* [Aim of the exercise]: When the line with "Screen dimensions: 899x490" turns up below, begin repeating exactly, and carry on through the line with "the sequin 'A'"; no pictures go into the copy.

* [Input data]:

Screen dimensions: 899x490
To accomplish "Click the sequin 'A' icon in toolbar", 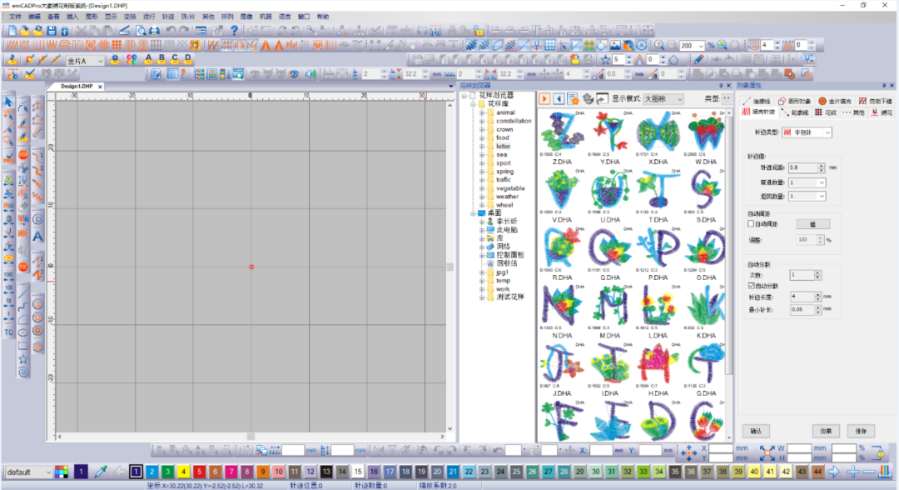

...

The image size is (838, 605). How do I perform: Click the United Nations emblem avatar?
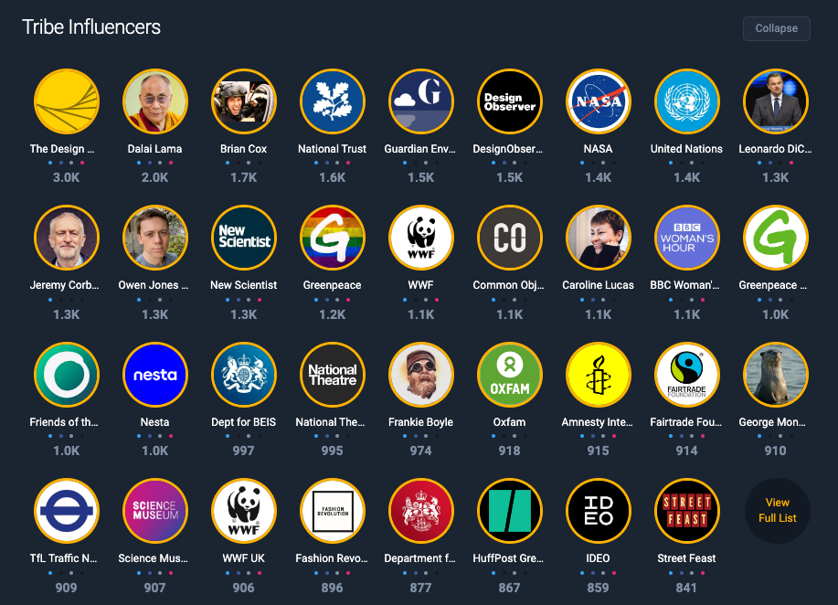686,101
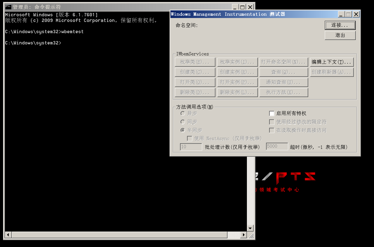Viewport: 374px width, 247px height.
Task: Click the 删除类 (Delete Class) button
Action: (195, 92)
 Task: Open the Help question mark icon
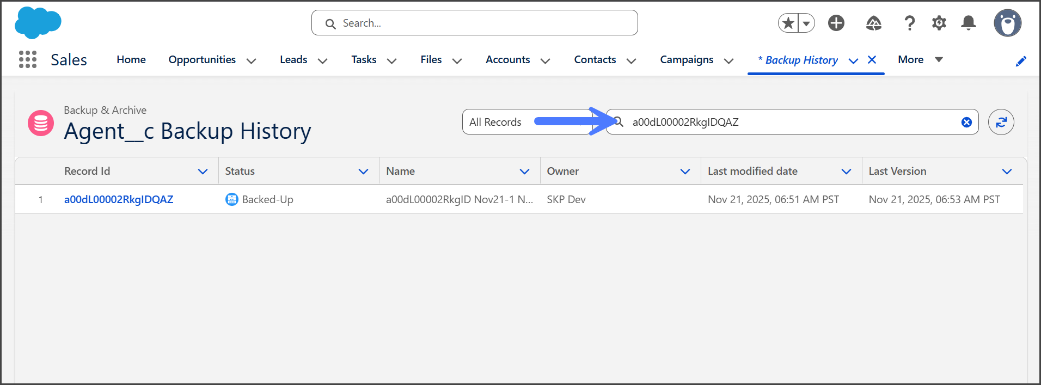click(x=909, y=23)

...

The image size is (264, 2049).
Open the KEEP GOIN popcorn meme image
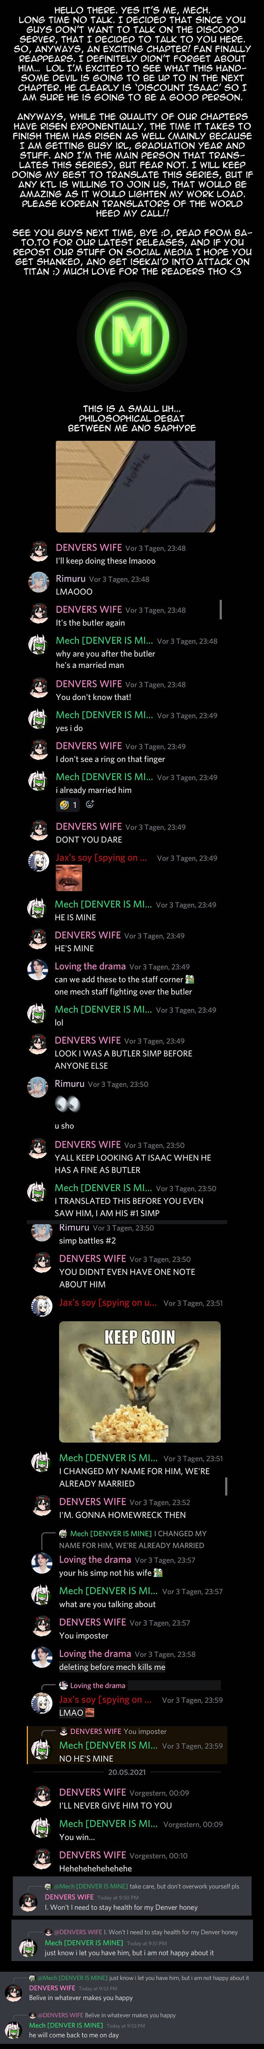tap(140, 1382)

* [Your response]:
Screen dimensions: 899x490
To accomplish "Click the sequin 'A' icon in toolbar", 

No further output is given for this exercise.